Robert de Baudricourt had always been credited for sending Jehanne to the Dauphin, and the rendezvous with the Duke of Lorraine treated as an aside. But no writer has ever offered a theory about what, other than the stress of invisible political pressures, changed Baudricourt's mind. But it is obvious that somebody changed their minds, especially the Duke of Lorraine. What might that letter of "safe conduct' contained? Robert Baudricourt seems to have done an about-face after its arrival. Somehow Joan persuaded men on different sides of the civil war to help her. Whe she left Vaucouleurs, she had a new horse, a sword from Baudricourt, new clothes, an escort of brave knights, and money in her pocket. Her visit to Vaucouleurs turned out to be the most profitable trip she had ever made up until that day...
3) Jehanne the Spellbinder: Joan was a looker, from what her companions testified. But in spite of Joan's basic female attractiveness, the men around her were awed and neutralized by her. Her very first escorts openly admitted later of volunteering to take her to see the Dauphin, with no more noble agenda than sleeping with her. This was actually testimony made at her rehabilitation many years after the fact, when these men were old and misty-eyed. They were, strangely PROUD that they had not gained their objectives, but that she had.

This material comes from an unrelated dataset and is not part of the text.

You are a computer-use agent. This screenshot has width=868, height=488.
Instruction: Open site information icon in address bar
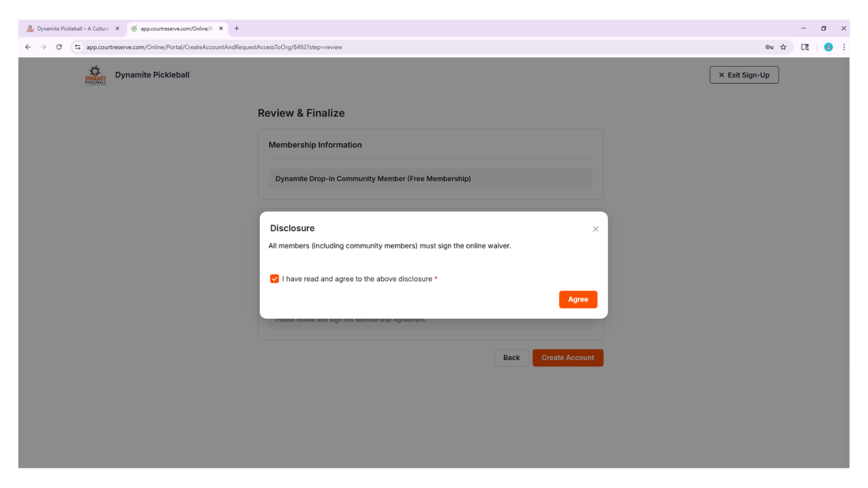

Her scribe Jean d' Aulon explained what was often testified:
“Although she was a young woman, beautiful and well-formed, and when helping to arm her or otherwise, I have often seen her breasts, and although sometimes when I was dressing her wounds I have seen her legs quite bare, and I have gone close to her many times, and I was strong, young and vigorous in those days, never, despite any sight or contact I had with the maid, was my body moved to any carnal desire for her."
Even Joan's most humble appraiser, V. Sackville West, the devoted researcher, who earnestly argued and believed Joan was coarse and plain, if not downright homely, admitted Perceval de Boulainvilliers wrote in Latin a colloquialism that might have been a kind of begrudging compliment... to the effect that she was passably good-looking. The key word being elegantiae, which could suggest stylish, elegant, even fetching... And what he never seemed to realize was this might have been a deliberate understatement, a facetious comment known by all to grossly minimize her charm. Yes, Joan was "passable."
A lazy, cynical King, hardened men of war, young patriots from every corner of France, would not have followed an ugly or common girl into the jaws of death. No, she was as d'Aulon, a long time friend and admirer admitted, years later, when lying would have been pointless, she was beautiful. Well formed. and yet they all swore that she was above any thing naughty... and when they were around her, so were they!
This is amazing testimony. And although it speaks to her inner qualities, her virginity and her basic righteousness, it is rare for one person's righteousness to rub off on a whole army! I have to submit there was more to the story. Sure she was a good kid, and they loved and protected her like a sister. But maybe they had a hint, the way that commoners often do, a special sense of things, about whose sister she might be. There was something very special about her. I am saying they were partly respectful because of what she was, and partly afraid because of who she was... or might be.
If these testimonies are true, then she may have been the first woman in history to pull this off. It is possible that a preponderance of the soldiers were devout Christians and afraid of God... But there may have been human connections almost as intimidating... This just makes more sense in Fifteenth Century France...
4) Who were the Darcs? Or as some have found in the records, Tarcs, or Darts, and why the change, to remove her further from her real name, to d' Arc? When she had already been cleansed through the Royal filter and given a name, Du Lys? The LILY of France! It looks like more of the revisionist same shell game that the French have been arguing over for centuries.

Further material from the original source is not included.